Developing a safer anesthesia

- April 17, 2014

Team members (L to R) David Roach, Florentin Wilfart and Michael Schmidt. (Capital Health photo)
Team members (L to R) David Roach, Florentin Wilfart and Michael Schmidt. (Capital Health photo)

Anesthetics are among the most commonly administered drugs in health care, as thousands of people are put under every day during painful procedures and surgery. What many people don’t realize is that anesthesia can have neurotoxic effects on the brain and contribute to environmental damage.

A team of Dalhousie researchers and engineers are working to make anesthesia safer and cleaner. With help from the Rowe School of Business and the Brain Repair Centre, the team is hoping to introduce new anesthesia technology to the commercial market.

“What is the most pressing problem in health care?” asks Dr. Michael Schmidt. To him, the answer lies in an aging population, which is most susceptible to the often-deleterious effects of anesthesia.

Dr. Schmidt is an anesthesiologist at Capital Health, a professor at Dalhousie Medical School, and a researcher who emigrated from Germany to Canada to continue to develop a safer system for anesthesia. “The motto for my research was, and is, to make anesthesia safer,” he says.

A safer, cheaper, greener solution


Current methods of general anesthesia require carbon dioxide (CO2) scrubbing, where the chemical used interacts with the anesthesia drugs to produce neurotoxic factors.
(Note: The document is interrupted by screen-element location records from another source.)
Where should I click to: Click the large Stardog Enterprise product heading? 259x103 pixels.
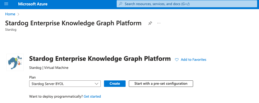click(x=100, y=59)
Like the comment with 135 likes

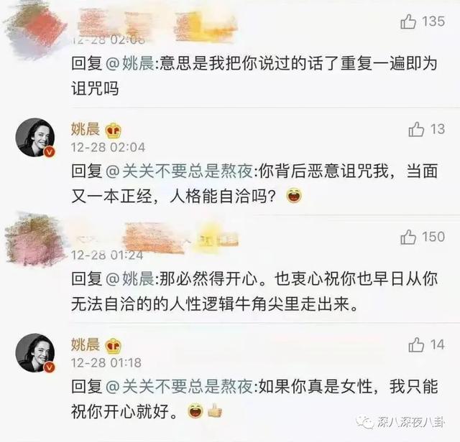(408, 22)
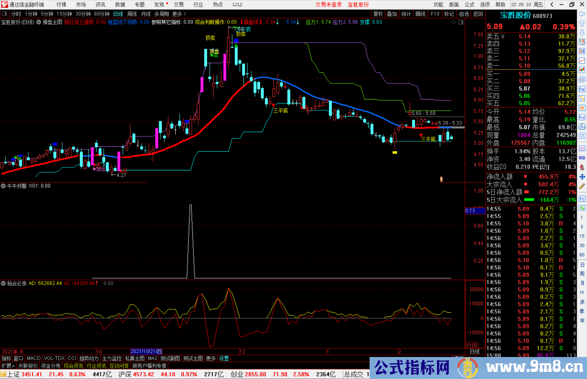Image resolution: width=587 pixels, height=379 pixels.
Task: Click the 交易未登录 link
Action: tap(328, 5)
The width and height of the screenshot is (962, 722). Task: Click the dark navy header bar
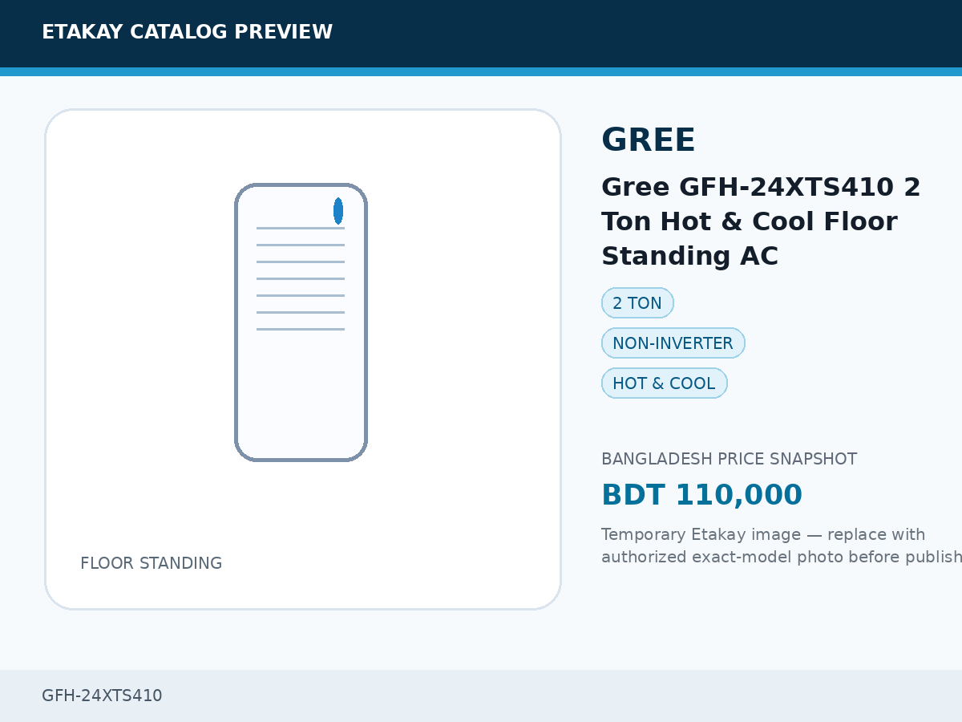tap(481, 34)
These, along with the impact of the surgery itself, can result in postoperative cognitive decline. This phenomenon leaves patients with impaired cognitive function for weeks or months after surgery — and, in persistent cases, increases the risk of death.
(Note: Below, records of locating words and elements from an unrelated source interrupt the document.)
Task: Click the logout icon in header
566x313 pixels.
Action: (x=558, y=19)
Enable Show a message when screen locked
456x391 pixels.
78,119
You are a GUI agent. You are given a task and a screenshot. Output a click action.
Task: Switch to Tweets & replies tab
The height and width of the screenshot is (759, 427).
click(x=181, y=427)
Dr. Schmidt’s research is focused on reducing and eliminating this effect, which is especially important for an aging population, as those over 65 years are most susceptible to long-term cognitive problems after anesthesia and surgery.
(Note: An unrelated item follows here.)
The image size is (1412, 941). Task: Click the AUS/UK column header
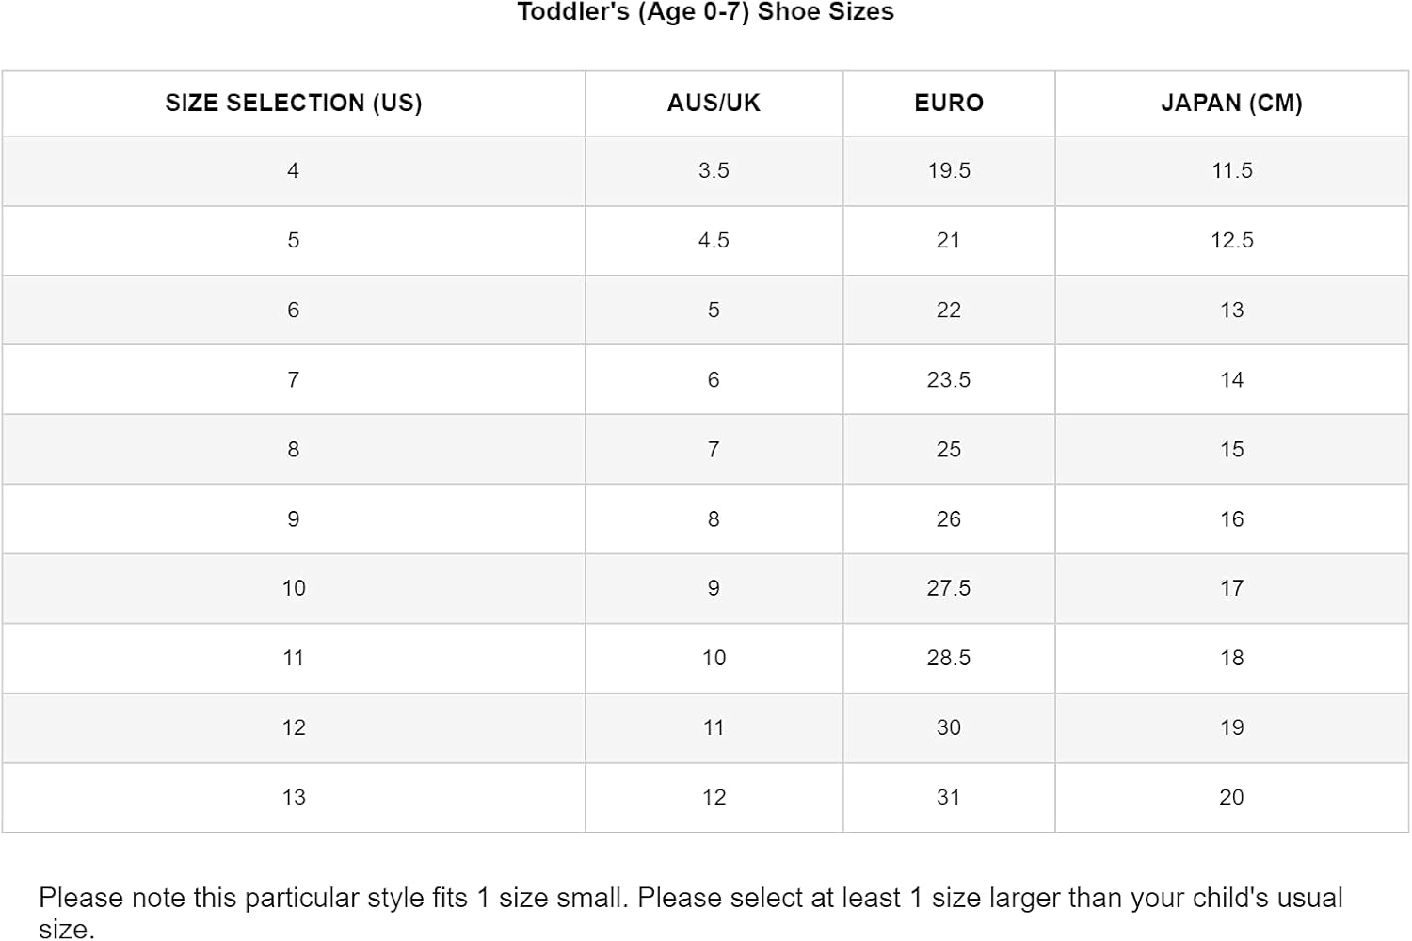coord(714,103)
Dr. Schmidt has teamed up with Florentin Wilfart, a biomedical engineering PhD student, to develop a commercially viable device that offers neuroprotection alongside anesthesia delivery. Wilfart and Dr. Schmidt have developed a device set to replace current CO2 scrubbing devices as it removes CO2 without producing neurotoxic compounds. This means the anesthetic drug can be delivered with less continual dilution and renewal, substantially reducing the amount of drug required. Not only does this save the health-care system money, it saves the environment from greenhouse gases 3,000 times more harmful than CO2.



After only a couple years of development, Dr. Schmidt and Wilfart contacted David Roach, an assistant professor at Dalhousie’s Rowe School of Business. The trio went on to launch DMF Medical Inc., a startup company that has attracted funding for the testing and commercialization of their device. The team hopes to begin clinical trials of the new CO2-scrubbing device on humans later this year. The new technology could be implemented in operating rooms around the world as early as 2015. 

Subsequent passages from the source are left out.